In occasione della Giornata internazionale contro la violenza sulle donne, il Consultorio Familiare di Belluno ha offerto, tramite un incontro online, uno spazio di riflessione e condivisione sul tema della violenza di genere, soffermandosi in particolare su quella psicologica, che rischia spesso di essere disconosciuta e sottovalutata.
All’interno del sistema di coppia si possono creare scenari di malessere, sofferenza e disagio, legati ad uno stato non paritario e vessatorio. Il legame di coppia, invece di essere elemento di crescita e benessere, diventa allora luogo di violenza agita e/o subita. La violenza psicologica rappresenta una vera forma di maltrattamento, le cui conseguenze possono essere devastanti per chi le subisce.

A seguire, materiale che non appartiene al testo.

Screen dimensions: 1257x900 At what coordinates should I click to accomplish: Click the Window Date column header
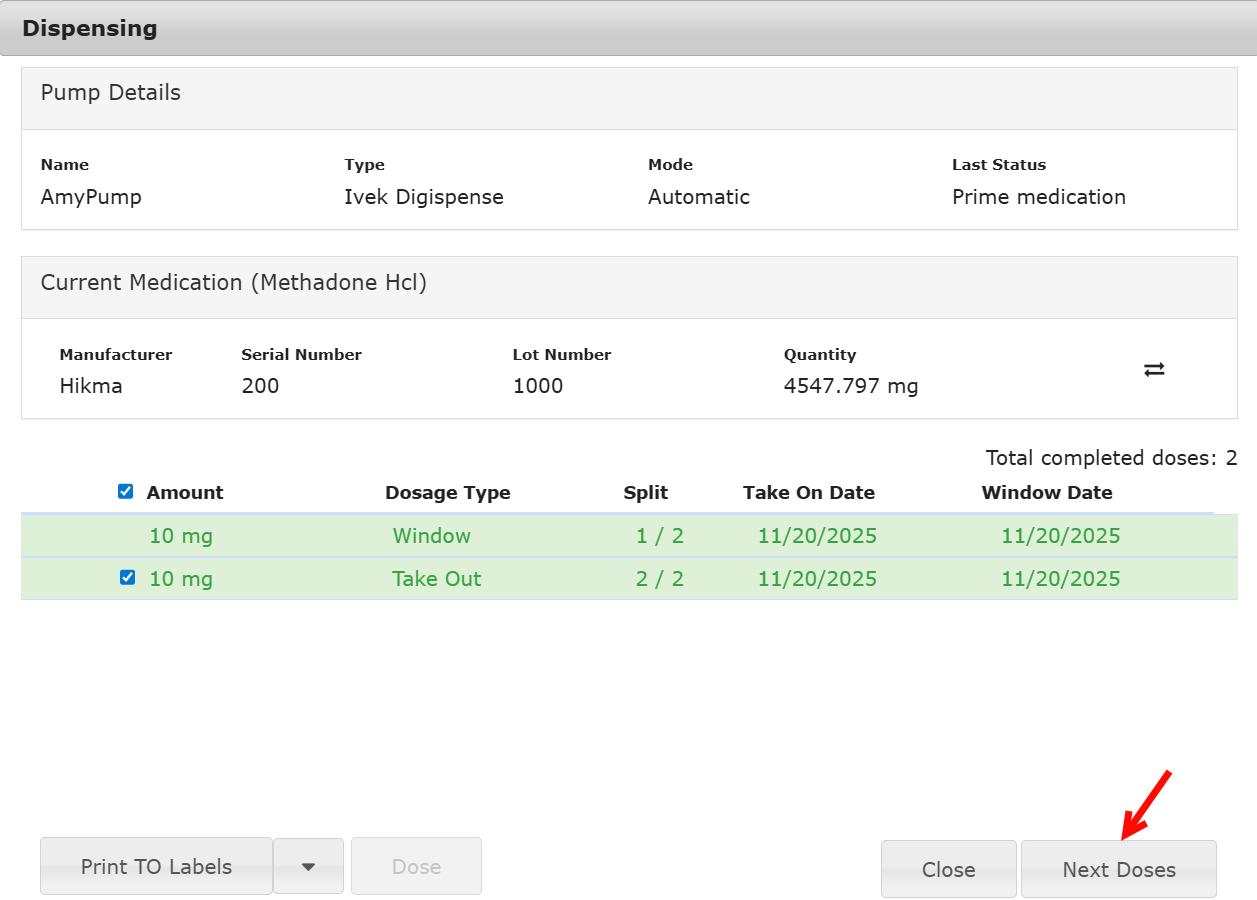(1046, 492)
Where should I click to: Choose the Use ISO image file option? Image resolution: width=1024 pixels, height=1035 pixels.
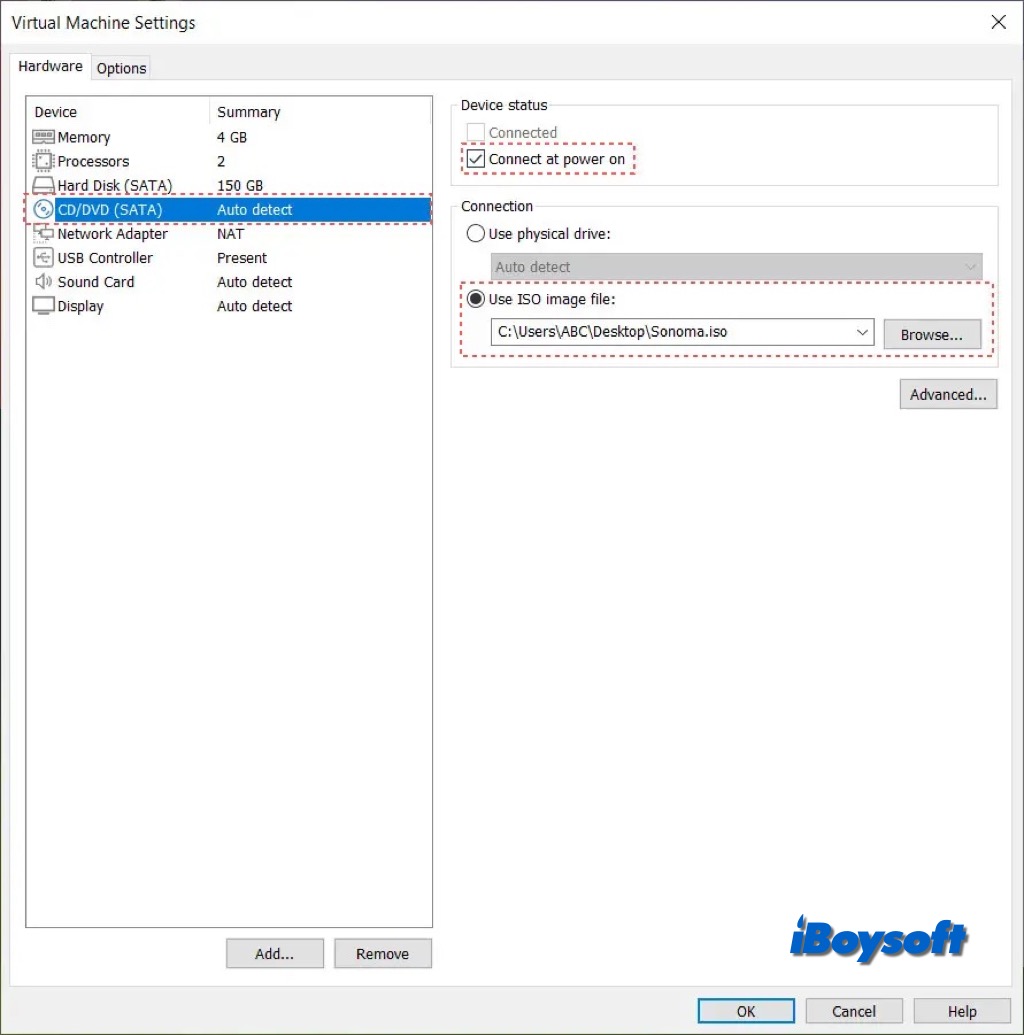[x=476, y=300]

Violenza psicologica che rimane frequentemente nascosta o sottovalutata e che si può manifestare in molteplici modi, come offese, accuse, minacce, insulti, controllo… Questo maltrattamento rischia di intaccare l’identità stessa di chi lo subisce, minando il suo senso di autostima ed autoefficacia, definendo scenari dai quali è difficile uscire.
Nell’incontro aperto al pubblico organizzato dal Consultorio Familiare chi si interfaccia con tali realtà ha raccontato alcune storie rappresentative, che descrivono l’insorgere e l’evolversi di possibili situazioni di maltrattamento, in modo da potere riflettere sugli specifici indicatori al fine di riconoscerli in un’ottica di prevenzione.
L’incontro ha visto la partecipazione di rappresentanti dei Consultori Familiari, del Comune di Belluno, di Bellunodonna, della Caritas, di «Una Casa per l’Uomo», del Consultorio privato.
La giornata del 25 novembre è stata, inoltre, occasione per presentare l’attivazione di un gruppo di sostegno, aperto alle persone che soffrono o hanno sofferto all’interno della loro relazione, di questa forma di maltrattamento.